Part 2: AI, Architecture, and Ontologies

A principles-based approach

What’s facing organizations today is a mountain range akin to the one faced by organizations when computer use first started becoming widespread: how to get all the data that was on paper into digital form so that it could be consumed. This was a massive question; one that consumed millions of dollars in rote data entry, which was rife with errors, and which is still not completed today. This should sound familiar. 

I’d argue, however, that the current mountain range is possibly harder to traverse than even the previous one. This time, instead of interns facing endless rooms of filing cabinets, highly specialized data analysts are facing unknown terabytes of data to sort through, stored in many different places, none of which is as easy to find as a cardboard box hiding on the top shelf. 

Meme image showing a stick figure climing a mountain with the text "Digitization" in the top half of the image, then showing the same figure is actually just climbing a small part of a huge mountain the bottom half, with the the text "AI Optimization" written on it.

To further complicate the matter, all of this data has been organized along different logical lines, as discussed last week in Part One of this series. 

To help the professionals in their mountain climbing, enter: Ontologies. Or Enterprise Architecture. Whichever one you prefer. They are different, which is the subject of many contentious debates, but the non-PhD-level bottom line is that both refer to the creation of a list of terms into which each piece of data your organization holds can be sorted. This overall sorting methodology is crucial to building useful AI workflows because it stitches together all the unique logic that underlie the older data sets. Seems reasonable! 

But, another problem: data very frequently “fit into more than one category, and belong to several groups at once. It [isn’t] an exact science.” (Packer, Neil. One of a Kind. 2020). This is called a many-to-many relational state. 

Meme image showing Willy Wonka drinking from a flower that's a tea cup with the words This is a flower which is also a tea cup. Materials usually limit application, but not here, in this case. Material is immaterial. written on it.

Let’s stop a moment and ground ourselves: many-to-many relational states might sound abstract; I assure you, they are not. You exist in a many-to-many relational state everyday: you might be a parent, a child, a sibling, a professional colleague, an athlete, and a hobbyist gardener all at the same time. And look at you! Stable as a Helium atom. So, as you can see, relational states are all around us, and we navigate them just fine. 

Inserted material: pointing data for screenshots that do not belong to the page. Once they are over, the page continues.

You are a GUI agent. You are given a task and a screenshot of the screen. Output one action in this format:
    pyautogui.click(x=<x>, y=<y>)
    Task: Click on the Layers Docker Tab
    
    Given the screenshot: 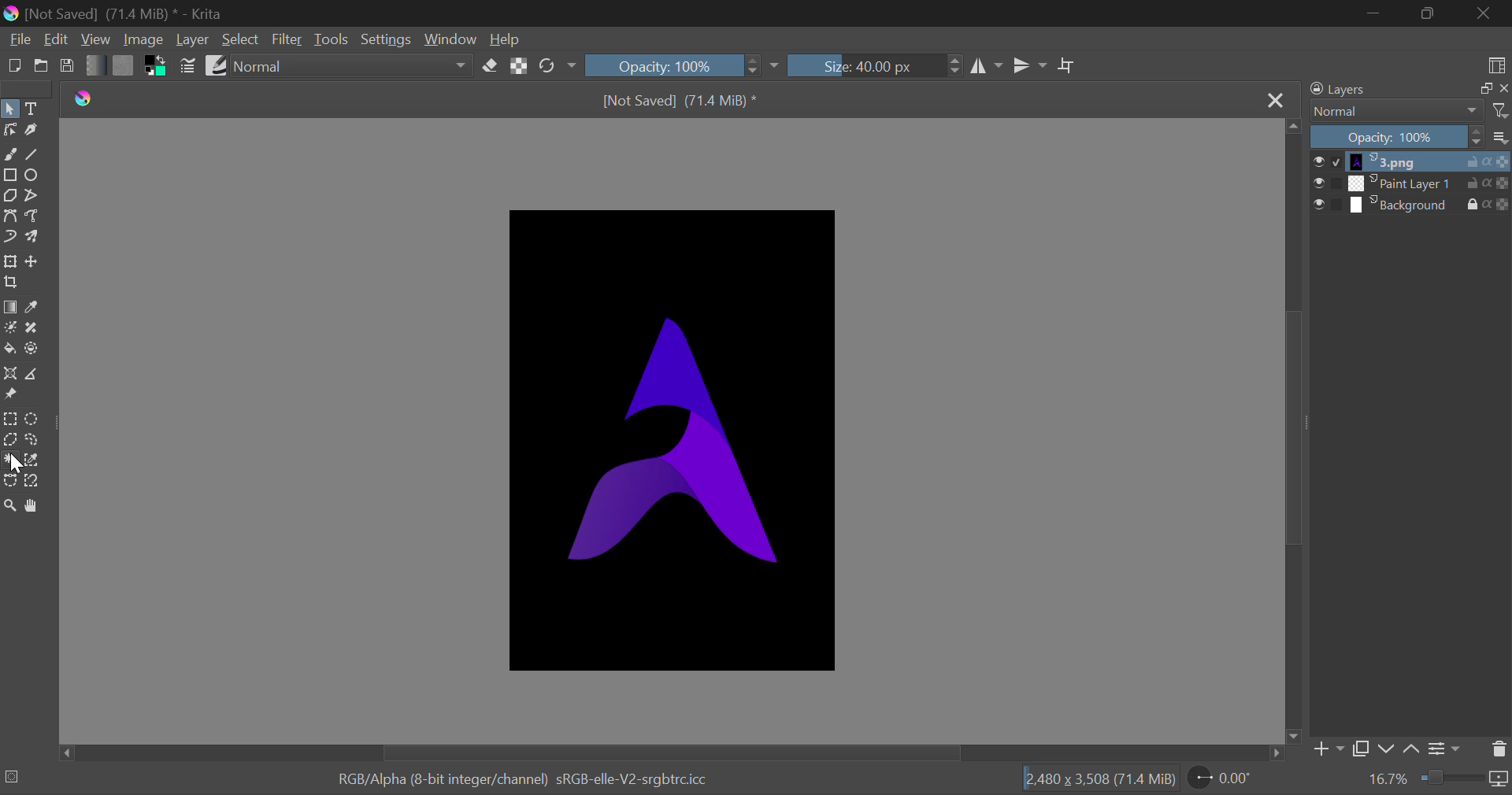 What is the action you would take?
    pyautogui.click(x=1345, y=90)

Because we navigate many-to-many relational states okay, it doesn’t seem like it should be much of a problem for an AI, either, and it’s not, under the right circumstances and given the right direction. The problem is sorting the data into this state. 

The impulse is to try to create lists that are true, but that presupposes that the data and their placement fit neatly into true and false states in regards to the taxonomic terms. Brain bend incoming: frequently, the data does not fit neatly into true and false states, even in a many-to-many organizational framework. You, after all, do not cease to be a sibling when you begin to be a professional colleague, nor is either state better or worse or of higher or lower value than the other. So instead of conceptual neatness, there are multiple trues and multiple falses in any data set, many of which overlap each other simultaneously, depending on how you’re approaching the data at the moment, and many of these are not of higher or lower value than the others.* 

The taxonomy, therefore, cannot be arranged neatly along data that is true in one place and false in another, nor hierarchically along axes of better or worse, higher value and lower value.  

For this reason, organizations and data professionals must relinquish the quest for truth in data organization and embrace a principles-based approach. As a start, any data taxonomy must:

  1. Be human-centered, that is, designed for the humans using the AI workflow. This means creating a taxonomy that’s arranged in the way that makes the most sense to the most people who use it. 

  2. It cannot be too long. A taxonomy of 10,000 terms isn’t going to be that much use, if only because you lose the efficiency of having an AI do some of the work. 

  3. It must be constantly worked on. Upkeep and evolution of these taxonomies needs to be considered a required cost for all organizations running AI workflows and RAG models on their data. The boffins running the taxonomy will need to constantly tend to it to ensure it still makes sense and is evolving in a way that reflects the business, technological, and organizational logic prevalent at the time. 

Of course, many organizations will simply adopt AI in the same way they made the leap to digital: by taking what they can when they have to and not really worrying about the rest. But in a world where a few glimmers of clarity can mean beating your rivals to market or gaining that market edge, the smart companies will not only invest in the fastest tech—they’ll throw money and intelligence at the tech’s tuning to make sure it keeps performing. 

*For more on this concept, see Edward de Bono’s Parallel Thinking (Vermillion, 1994). His position on the arbitrary nature of truth go a bit far for me insomuch that I don’t think he adequately bounds his statements at the point of physical reality, even though physics isn’t perfectly rational, but that’s just a quibble. Overall, the book is super amazing and useful when thinking about how to organize concepts in modern business and culture.